I got to thinking about this quote after reading an essay by Andrew Sullivan in which he argues, quite convincingly, that the Bush administration’s “enhanced interrogation techniques” are very similar to those developed by the Nazis for special prisoners, such as the paramilitary insurgents Germany faced in Norway. Much like insurgents in Iraq, these men fought out of uniform, prompting the Nazis and the Bush administration to argue that such fighters do not qualify for the protections against torture for POWs captured in traditional combat. Sullivan says,
Freezing prisoners to near-death, repeated beatings, long forced-standing, waterboarding, cold showers in air-conditioned rooms, stress positions […], withholding of medicine and leaving wounded or sick prisoners alone in cells for days on end – all these have occurred at US detention camps under the command of president George W. Bush. Over a hundred documented deaths have occurred in these interrogation sessions.
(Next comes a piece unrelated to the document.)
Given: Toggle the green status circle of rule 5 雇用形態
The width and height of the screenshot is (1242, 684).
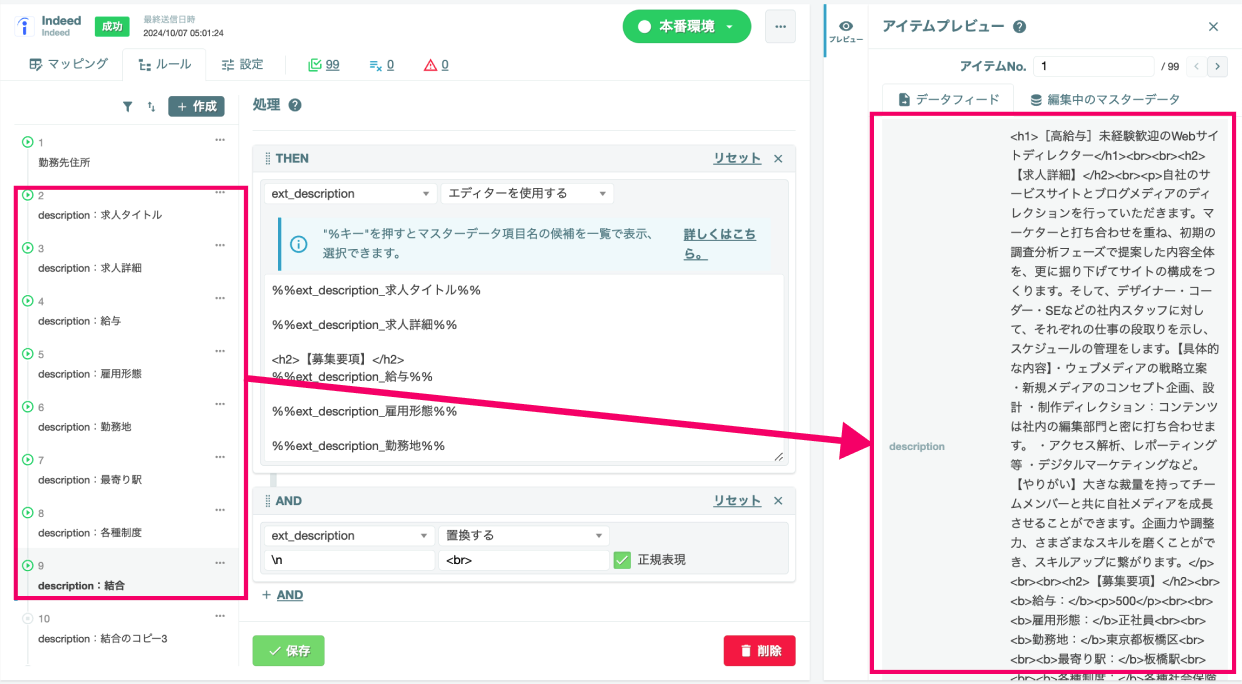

The Pentagon itself has conceded homicide by torture in multiple cases.
The Nazis even had the same name for these techniques: “Verschärfte Vernehmung,” which translates to English as “intensified interrogation,” “sharpened interrogation” or “enhanced interrogation.” Sullivan is careful to say that he’s not arguing that Bush is Hitler, and states emphatically, “There is no comparison between the political system in Germany in 1937 and the U.S. in 2007.” It is clear, however, that the Bush administration has taken on noxious practices and arguments once made by Nazis. We should be disgusted by Bush’s enhanced interrogation techniques even if they aren’t similar to those used by the Nazis, but given the way we use Nazis and Hitler as shorthand for evil and our opposition to the same during World War II as proof of our moral superiority, the similarity is all the more despicable.
But what makes all of this even more horrifying, and relevant to Anacharsis’s argument, is the way the Washington political establishment is arguing against holding the Bush administration responsible for all the ways it’s broken the law over the last 8 years. In a recent post for his blog at Salon, Glenn Greenwald quotes former Congressman Harold Ford as being against criminal prosecutions of the Bush administration because, “‘“I think that accountability was brought in 2006 when [the GOP] lost in the House and the Senate […]. And we have only eight more months of George W. Bush . . .”’” Anachrasis made his comparison of laws to cobwebs 2600 years ago, so we know this sort of thing isn’t new, but Greenwald also points out that during the Iran / Contra scandal, prominent Washington Post columnist Richard Cohen defended the pardon of Casper Weinberger, one of the men who broke the law for the Reagan administration, because he pushed his own cart and did his own shopping at Safeway. As some have pointed out regarding The Daily Show, one of the ironies of today’s political discourse is that comedians are, in some cases, making better political arguments for justice than politicians and political commentators. Comedian Patton Oswalt makes just such an argument on his CD Feelin’ Kind of Patton:
I mean, if the standard for impeachment is covering up a burglary, or getting a blowjob, if that equals, “you’re impeached,” then shouldn’t Bush have been executed at this point? Like, honestly, if that is, I’m just saying, if that’s your standard, he should’ve just been beaten to death on the lawn of the White House with like, Aerosmith playing, and be like, “Yeah! Fuck that guy!” Big monster truck rally, and everyone drunk, “Yeah, fuckin’ asshole.” But nope.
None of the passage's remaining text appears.